- _Study questions_
a: According to the healthcare outlook, which companies developed Casgevy?
b: Output everything in the healthcare outlook from "But the sector’s" down to "and Vertex Pharmaceuticals.".

- _Page excerpt_
□ □ □ □ □ □ □

Novel drugs and medical technology advances will be a decisive factor in shaping the sector’s market fortunes in 2024, Cyrill Zimmermann writes in his outlook. It's only a matter of time before healthcare stocks are rediscovered by the wider investment community, Bellevue's healthcare expert adds.

By Cyrill Zimmermann, a member of Bellevue Asset Management’s Executive Board

The general performance of healthcare stocks was disappointing in 2023. For some companies whose sales surged during the pandemic, this simply reflects a post-pandemic normalization of growth. Leading diagnostics companies such as Roche and Thermo Fisher were clearly exposed to these shifting market currents.

The significant increase in market interest rates was another major challenge, especially for fast-growing companies, because that also increased the discount rate applied to obtain the present value of their future cash flows. Biotechnology companies and companies developing and marketing digital health devices and services were affected the most by rising interest rates. Meanwhile, companies that are not yet turning a profit found themselves confronted with higher equity risk premiums.

Innovative Power is Intact

But the sector’s innovation power is as strong as ever. Recent regulatory approval decisions in oncology, gene therapy and in the treatment of Alzheimer’s and metabolic disorders are impressive proof of this. For example, the world’s first drug based on genome-editing technology, also known as «gene scissors», was approved in the UK.

In this procedure, defective fragments in the genome are cut out and replaced with new DNA building blocks, which are then integrated into the DNA strand using the body’s cellular DNA repair processes. This treatment called Casgevy could supplant stem cell transplants as the standard-of-care treatment for two rare inherited blood diseases. Casgevy was developed by Crispr Therapeutics and Vertex Pharmaceuticals.

Dynamic Situation

However, this successful breakthrough did not register with most investors. Nevertheless, the clinical trial data presented for these drugs was impressive. Shares of Eli Lilly and Novo Nordisk, both leading pharmaceutical companies in this field, surged as a result.

□ □ □ □ □ □ □

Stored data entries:
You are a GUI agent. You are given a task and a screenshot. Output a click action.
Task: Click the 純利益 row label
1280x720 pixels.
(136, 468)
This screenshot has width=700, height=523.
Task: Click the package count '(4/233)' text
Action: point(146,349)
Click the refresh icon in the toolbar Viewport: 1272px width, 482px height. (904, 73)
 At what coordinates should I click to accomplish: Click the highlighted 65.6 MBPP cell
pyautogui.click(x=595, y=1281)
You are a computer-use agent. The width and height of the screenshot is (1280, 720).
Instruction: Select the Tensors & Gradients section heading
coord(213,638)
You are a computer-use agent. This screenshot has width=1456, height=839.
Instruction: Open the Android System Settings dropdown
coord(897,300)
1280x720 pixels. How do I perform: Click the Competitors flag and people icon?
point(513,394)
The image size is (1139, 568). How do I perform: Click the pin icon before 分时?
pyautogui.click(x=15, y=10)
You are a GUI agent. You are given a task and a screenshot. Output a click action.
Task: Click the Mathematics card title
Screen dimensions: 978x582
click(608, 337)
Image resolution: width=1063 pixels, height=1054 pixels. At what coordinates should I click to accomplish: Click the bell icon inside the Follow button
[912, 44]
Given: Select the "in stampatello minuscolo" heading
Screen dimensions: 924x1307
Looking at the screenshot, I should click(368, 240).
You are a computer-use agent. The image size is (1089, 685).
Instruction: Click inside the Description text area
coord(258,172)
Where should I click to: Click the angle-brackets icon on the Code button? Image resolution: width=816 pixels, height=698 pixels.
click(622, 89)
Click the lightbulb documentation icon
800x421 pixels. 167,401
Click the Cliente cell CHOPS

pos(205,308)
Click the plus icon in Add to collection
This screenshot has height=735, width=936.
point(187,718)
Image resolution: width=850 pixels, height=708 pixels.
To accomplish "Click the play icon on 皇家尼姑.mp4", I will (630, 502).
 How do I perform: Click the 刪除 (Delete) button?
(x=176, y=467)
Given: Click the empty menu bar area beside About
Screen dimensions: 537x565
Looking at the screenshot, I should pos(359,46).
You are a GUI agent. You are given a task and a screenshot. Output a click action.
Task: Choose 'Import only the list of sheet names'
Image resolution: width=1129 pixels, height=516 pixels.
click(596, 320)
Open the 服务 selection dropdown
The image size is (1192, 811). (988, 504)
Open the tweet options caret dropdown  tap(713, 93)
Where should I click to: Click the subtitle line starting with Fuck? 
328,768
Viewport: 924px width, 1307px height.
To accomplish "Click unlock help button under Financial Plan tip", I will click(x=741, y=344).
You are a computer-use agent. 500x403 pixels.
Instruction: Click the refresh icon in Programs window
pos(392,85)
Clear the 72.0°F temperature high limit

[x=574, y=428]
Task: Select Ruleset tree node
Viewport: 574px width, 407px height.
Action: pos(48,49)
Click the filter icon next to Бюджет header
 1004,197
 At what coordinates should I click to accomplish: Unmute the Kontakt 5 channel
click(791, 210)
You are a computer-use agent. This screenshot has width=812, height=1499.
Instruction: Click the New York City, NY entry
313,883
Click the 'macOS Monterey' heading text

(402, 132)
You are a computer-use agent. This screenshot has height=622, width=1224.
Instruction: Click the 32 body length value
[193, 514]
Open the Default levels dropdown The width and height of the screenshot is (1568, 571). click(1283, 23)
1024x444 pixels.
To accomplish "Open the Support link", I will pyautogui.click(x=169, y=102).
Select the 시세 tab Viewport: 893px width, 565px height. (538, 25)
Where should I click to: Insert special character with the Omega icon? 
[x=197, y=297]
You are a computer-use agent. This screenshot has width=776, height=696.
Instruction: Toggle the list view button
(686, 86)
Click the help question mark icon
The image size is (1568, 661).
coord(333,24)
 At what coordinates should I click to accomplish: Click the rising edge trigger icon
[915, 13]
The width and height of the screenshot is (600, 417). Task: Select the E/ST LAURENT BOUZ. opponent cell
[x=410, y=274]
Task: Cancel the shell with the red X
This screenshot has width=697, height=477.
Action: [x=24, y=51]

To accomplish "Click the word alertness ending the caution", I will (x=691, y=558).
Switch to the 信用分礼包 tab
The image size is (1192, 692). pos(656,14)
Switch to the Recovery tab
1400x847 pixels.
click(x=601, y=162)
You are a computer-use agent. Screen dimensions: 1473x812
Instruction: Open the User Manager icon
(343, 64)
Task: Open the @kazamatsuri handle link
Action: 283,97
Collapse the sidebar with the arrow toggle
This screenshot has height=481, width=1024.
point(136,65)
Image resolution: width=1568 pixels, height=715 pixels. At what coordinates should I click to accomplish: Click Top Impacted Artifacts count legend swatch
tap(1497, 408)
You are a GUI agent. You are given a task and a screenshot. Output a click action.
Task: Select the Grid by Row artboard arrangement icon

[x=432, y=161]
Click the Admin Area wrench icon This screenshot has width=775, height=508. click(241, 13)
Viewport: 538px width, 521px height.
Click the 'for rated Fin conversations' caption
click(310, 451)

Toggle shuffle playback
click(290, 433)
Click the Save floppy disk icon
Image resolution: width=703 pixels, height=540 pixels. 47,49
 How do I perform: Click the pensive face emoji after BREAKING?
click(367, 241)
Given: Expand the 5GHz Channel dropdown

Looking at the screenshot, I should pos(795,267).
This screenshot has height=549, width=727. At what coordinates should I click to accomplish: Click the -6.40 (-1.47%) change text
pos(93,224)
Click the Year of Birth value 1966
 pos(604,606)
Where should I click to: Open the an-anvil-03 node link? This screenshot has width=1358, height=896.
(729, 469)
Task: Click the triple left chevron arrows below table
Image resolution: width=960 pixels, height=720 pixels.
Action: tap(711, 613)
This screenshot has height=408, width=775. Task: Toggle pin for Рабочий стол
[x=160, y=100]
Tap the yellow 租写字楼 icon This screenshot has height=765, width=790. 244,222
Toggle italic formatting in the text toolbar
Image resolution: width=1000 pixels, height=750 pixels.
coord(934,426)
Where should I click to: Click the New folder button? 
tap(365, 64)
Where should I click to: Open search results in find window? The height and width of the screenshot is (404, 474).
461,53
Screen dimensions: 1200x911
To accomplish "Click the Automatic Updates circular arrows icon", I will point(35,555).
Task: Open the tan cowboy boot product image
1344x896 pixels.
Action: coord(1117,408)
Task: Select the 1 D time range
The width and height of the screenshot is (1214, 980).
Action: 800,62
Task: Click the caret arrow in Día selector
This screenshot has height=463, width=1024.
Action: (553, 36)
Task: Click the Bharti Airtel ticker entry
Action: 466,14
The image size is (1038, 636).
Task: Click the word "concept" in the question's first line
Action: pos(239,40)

□ □ □ □ □ □ □

- _Task solutions_
a: Crispr Therapeutics and Vertex Pharmaceuticals

b:
But the sector’s innovation power is as strong as ever. Recent regulatory approval decisions in oncology, gene therapy and in the treatment of Alzheimer’s and metabolic disorders are impressive proof of this. For example, the world’s first drug based on genome-editing technology, also known as «gene scissors», was approved in the UK.

In this procedure, defective fragments in the genome are cut out and replaced with new DNA building blocks, which are then integrated into the DNA strand using the body’s cellular DNA repair processes. This treatment called Casgevy could supplant stem cell transplants as the standard-of-care treatment for two rare inherited blood diseases. Casgevy was developed by Crispr Therapeutics and Vertex Pharmaceuticals.